Prompt 1 —
According to the focal nodular hyperplasia excerpt, in what percentage of cases is a central stellate scar seen?
Prompt 2 —
From the focal nodular hyperplasia excerpt, print the passage that begins at the words "Focal nodular hyperplasia's" and stops after "meningiomas, and/or astrocytomas.".

*** Opening of Document excerpt ***

Focal nodular hyperplasia's most recognizable gross feature is a central stellate scar seen in 60–70% of cases. Microscopically, a lobular proliferation of bland-appearing hepatocytes with a bile ductular proliferation and malformed vessels within the fibrous scar is the most common pattern. Other patterns include telangiectatic, hyperplastic-adenomatous, and lesions with focal large-cell dysplasia. Rarely, these lesions may be multiple or can occur as part of a syndrome with hemangiomas, epithelioid hemangioendothelioma, hepatic adenomas, fibrolamellar hepatocellular carcinoma, vascular malformations of the brain, meningiomas, and/or astrocytomas.

==Pathophysiology==
Focal nodular hyperplasia is not a neoplasm; it is believed to result from localized hyperplastic hepatocyte response to an underlying congenital arteriovenous malformation. It consists of normal liver constituents in an abnormally organized pattern, grows in a stellate pattern and may display central necrosis when large. Additionally evidence suggests that the incidence of focal nodular hyperplasia is related to oral contraceptive use.

==Diagnosis==
Unenhanced CT or MRI usually does not show the difference in intensity between the focal nodular hyperplasia and surrounding liver except when there is marked liver steatosis that reduces the attenuation of the liver, causing focal nodular hyperplasia to be hyperattenuating when compared with the surrounding liver. In the arterial phase CT or MRI, there is a strong enhancement not followed by washout. The lesion presents a slight hyperintensity or isodensity on portal venous phase or delayed phase images. There is also a presence of a central scar and absence of a capsule for the focal nodular hyperplasia.

*** Close of Document excerpt ***
*** Opening of Information supplied ***

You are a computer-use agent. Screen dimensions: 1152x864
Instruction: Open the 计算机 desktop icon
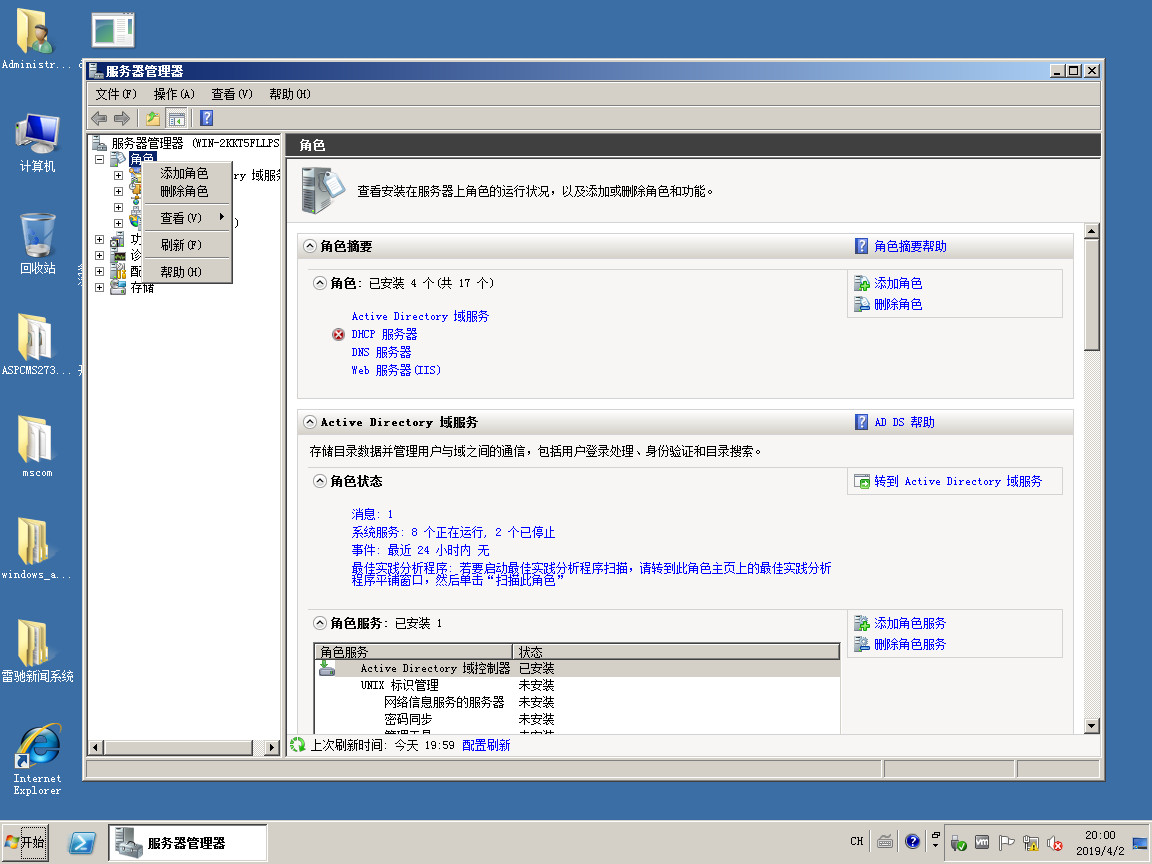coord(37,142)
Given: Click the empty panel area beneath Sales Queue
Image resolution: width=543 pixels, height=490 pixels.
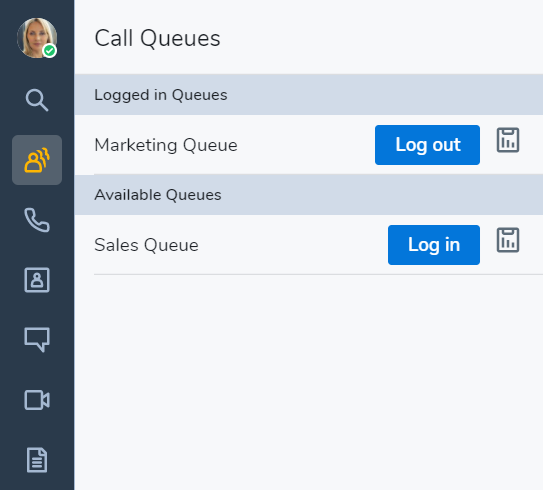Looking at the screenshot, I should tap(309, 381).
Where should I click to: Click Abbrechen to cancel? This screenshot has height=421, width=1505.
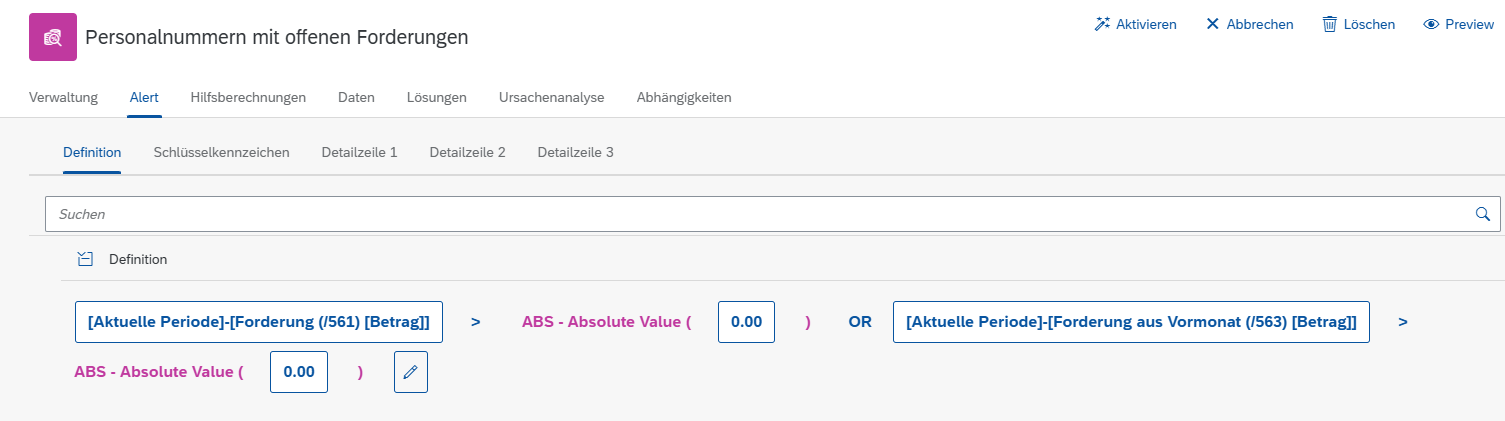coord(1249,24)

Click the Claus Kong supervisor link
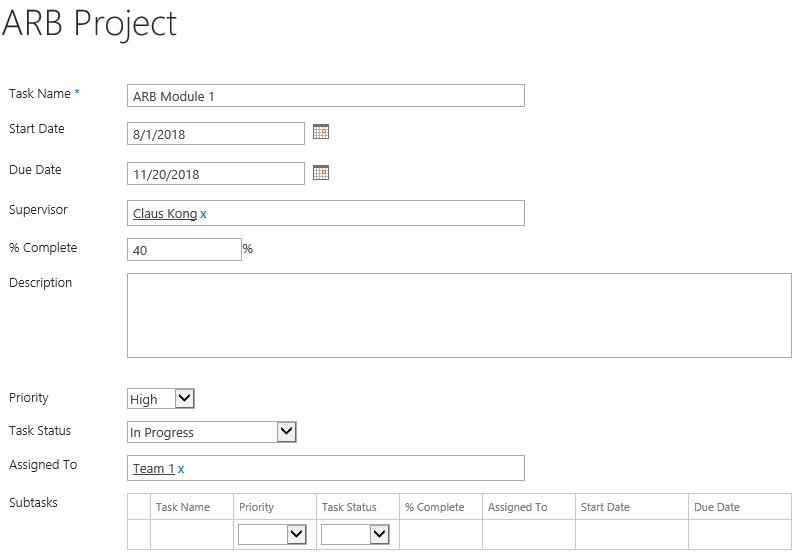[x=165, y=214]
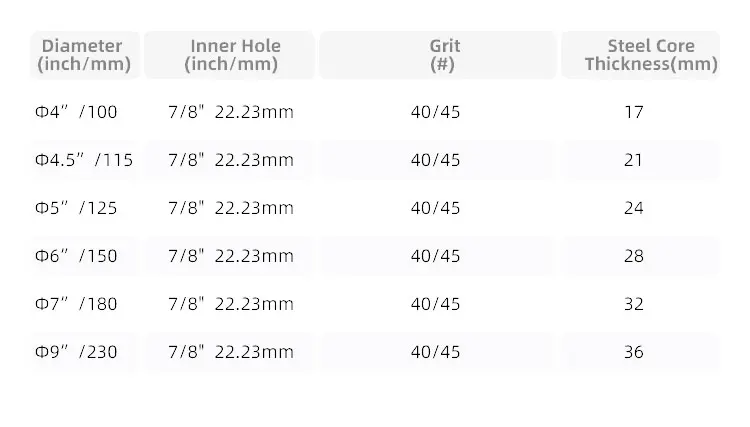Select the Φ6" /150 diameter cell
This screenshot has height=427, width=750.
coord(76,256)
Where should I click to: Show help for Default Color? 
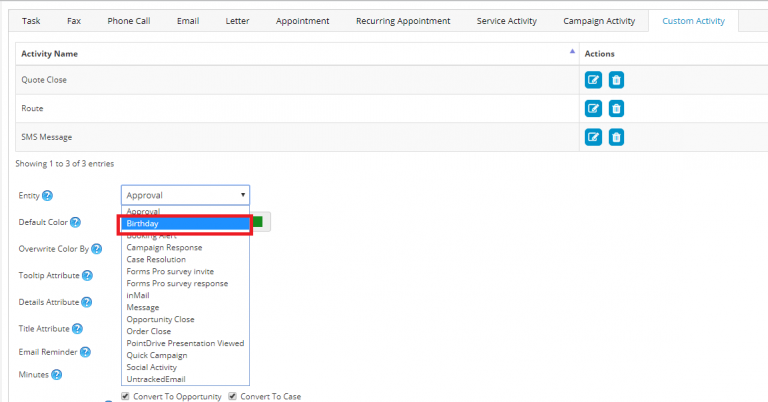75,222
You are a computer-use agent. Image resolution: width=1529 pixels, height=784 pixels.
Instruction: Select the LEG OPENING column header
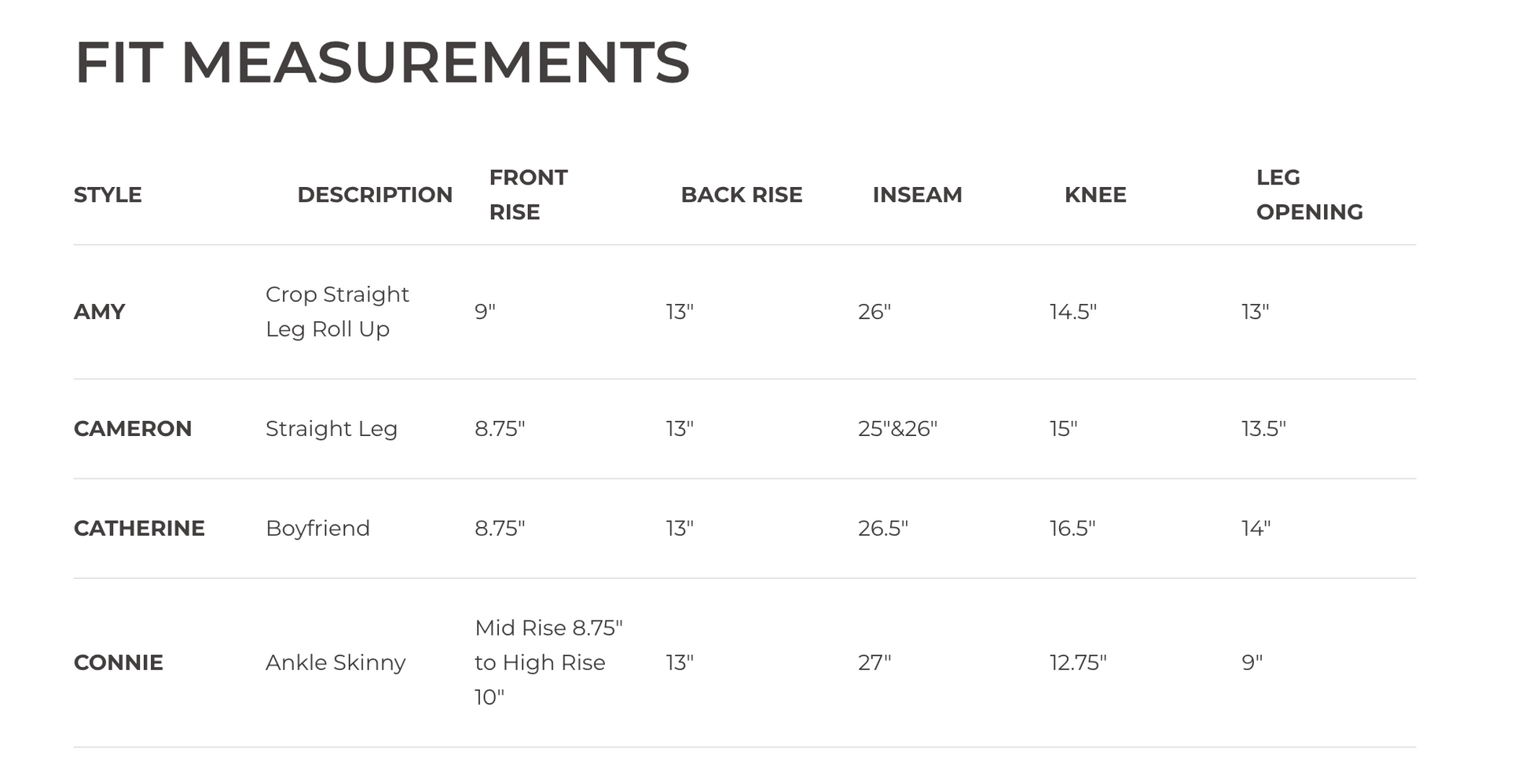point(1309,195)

*** Close of Information supplied ***

Answer 1 —
In 60–70% of cases.

Answer 2 —
Focal nodular hyperplasia's most recognizable gross feature is a central stellate scar seen in 60–70% of cases. Microscopically, a lobular proliferation of bland-appearing hepatocytes with a bile ductular proliferation and malformed vessels within the fibrous scar is the most common pattern. Other patterns include telangiectatic, hyperplastic-adenomatous, and lesions with focal large-cell dysplasia. Rarely, these lesions may be multiple or can occur as part of a syndrome with hemangiomas, epithelioid hemangioendothelioma, hepatic adenomas, fibrolamellar hepatocellular carcinoma, vascular malformations of the brain, meningiomas, and/or astrocytomas.